The fermentation can be done with this endogenous wild yeast; however, this may give unpredictable results depending on the exact types of yeast species present on the grapes, in the winery and even oak barrels.
For this reason pure cultured yeast is generally added to the must, which rapidly comes to dominate the fermentation. This represses the wild yeasts and ensures a reliable, controlled and predictable fermentation.
'Indigenous / Wild Yeast'
For inoculated fermentations, the size of the inoculum which yeast manufacturers recommend adding is large enough to insure that the fermentation starts rapidly and is therefore dominated by this single strain. Many winemakers inoculate with a considerably smaller dose of yeast and they obtain some of the benefits of wild yeast fermentation. The result is a slower, longer fermentation, giving a foothold for native yeast to have an influence on the fermentation.
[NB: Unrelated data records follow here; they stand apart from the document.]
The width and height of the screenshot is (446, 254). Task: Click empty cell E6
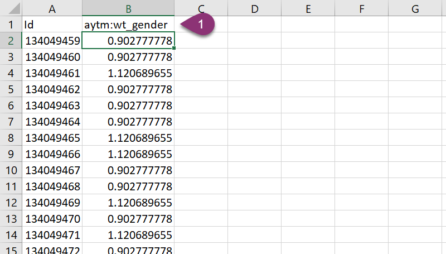[x=308, y=106]
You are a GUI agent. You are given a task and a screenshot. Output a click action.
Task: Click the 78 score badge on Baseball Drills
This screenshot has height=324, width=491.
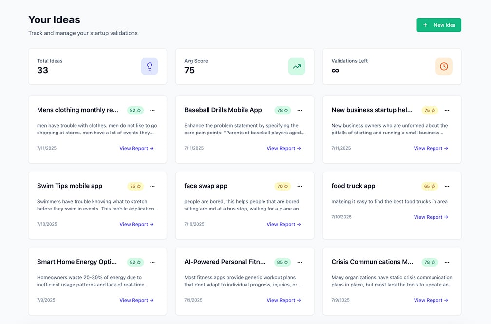pos(283,110)
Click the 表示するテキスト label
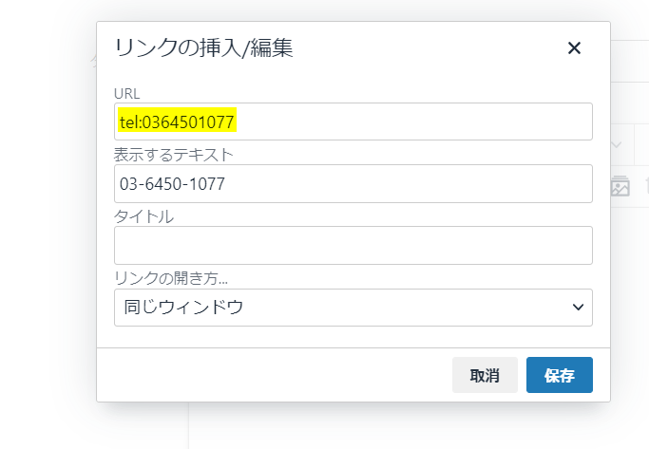Screen dimensions: 649x449 [173, 154]
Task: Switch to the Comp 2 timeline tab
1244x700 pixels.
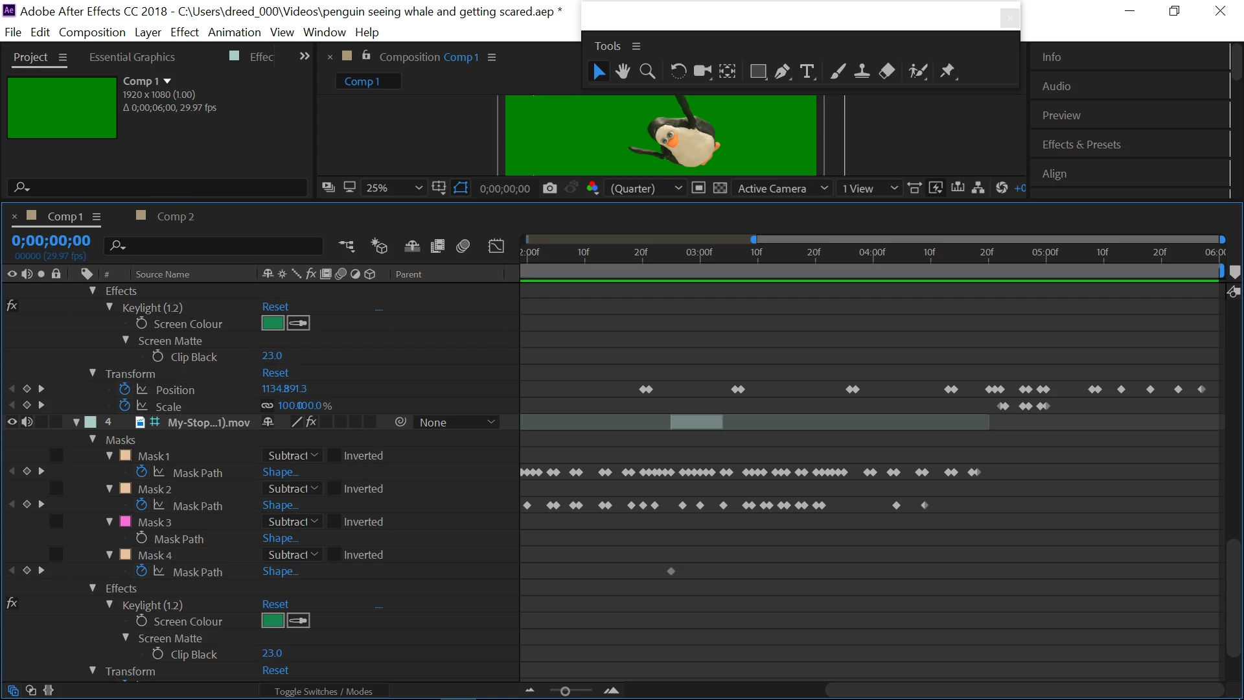Action: point(175,216)

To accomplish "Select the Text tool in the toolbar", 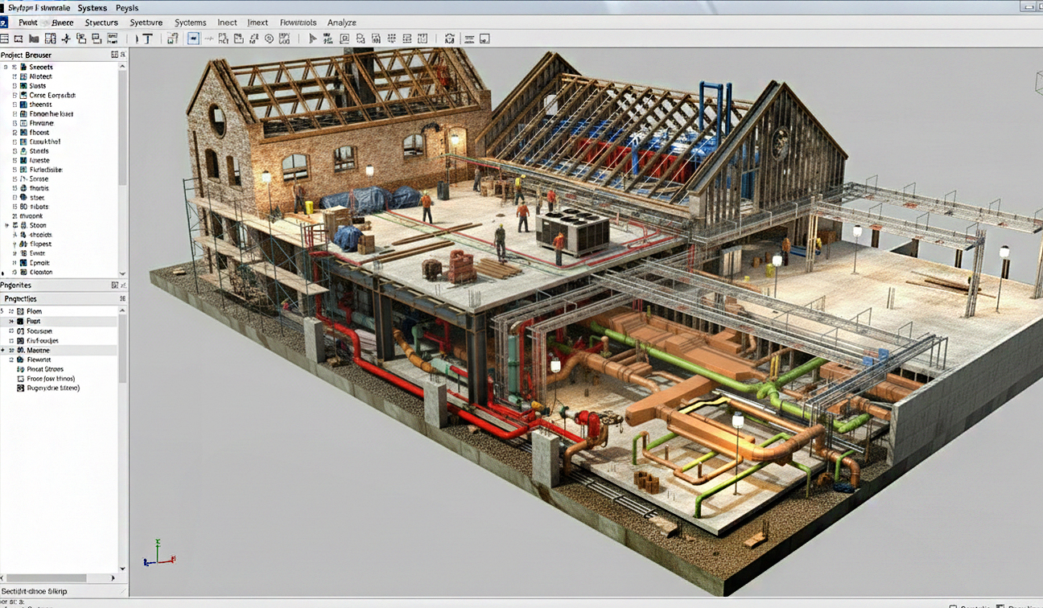I will pos(147,38).
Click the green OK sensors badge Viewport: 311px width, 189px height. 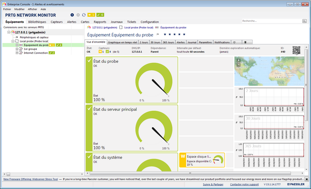click(x=100, y=15)
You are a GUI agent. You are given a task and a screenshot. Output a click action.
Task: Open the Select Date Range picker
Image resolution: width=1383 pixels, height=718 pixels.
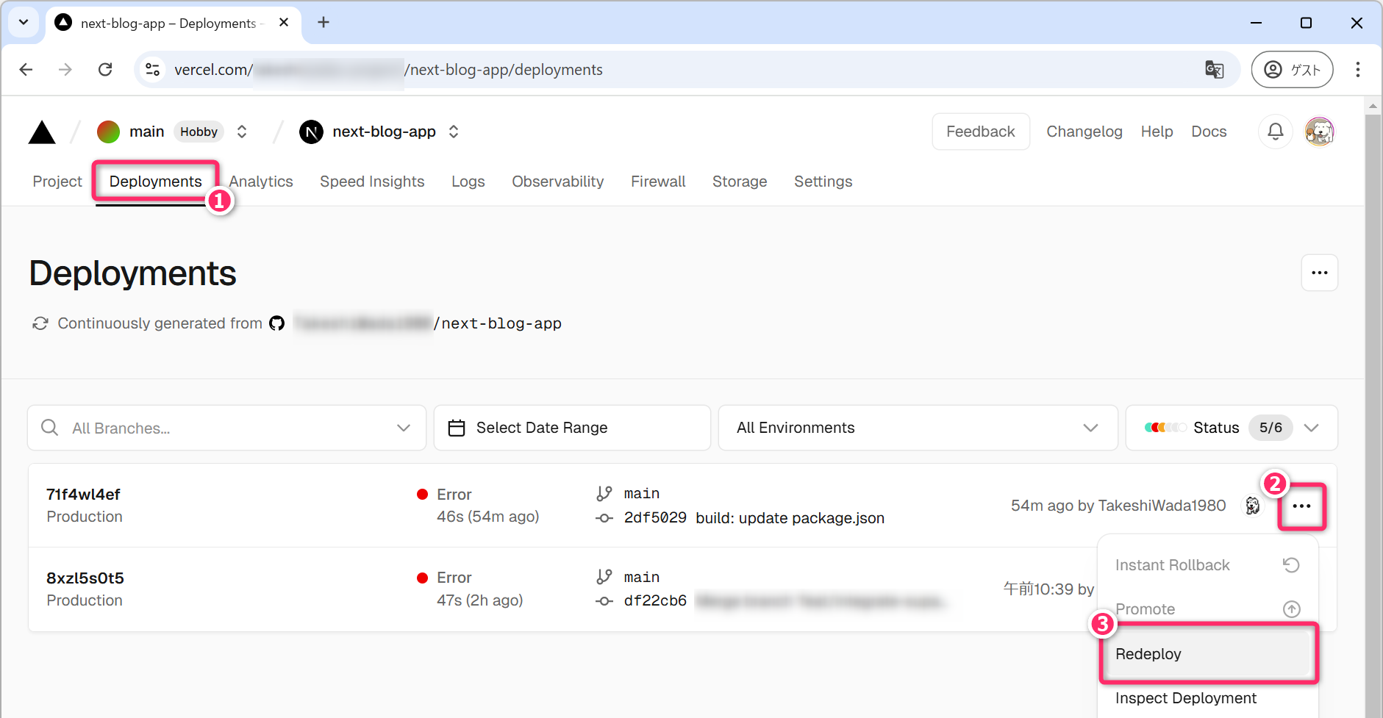[571, 428]
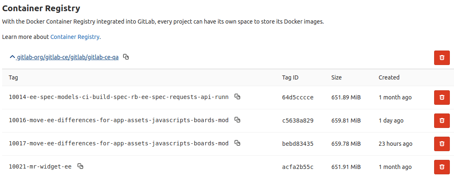This screenshot has height=176, width=454.
Task: Delete the 10014-ee-spec-models tag
Action: [442, 97]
Most of France and much of Europe practice inoculated fermentations. The exceptions are some of the small estates in Burgundy and the Rhone who use native yeast in most years. For these smaller domaines, science and technology take a back seat to tradition, or 'doing it as their father did it.' While some NZ winemakers have embraced many traditional French winemaking techniques, natural yeast fermentations have caught on only in the last ten years or so.
Wild yeast is not the secret answer to making great wine. Rather, it is a piece of the puzzle - one in a number of ways to develop complexity in wines. This quality factor, coupled with the fact that the majority of winemakers feel these methods make their craft more interesting and challenging assures that the use of wild yeast will continue to grow in the production of interesting and dynamic wines.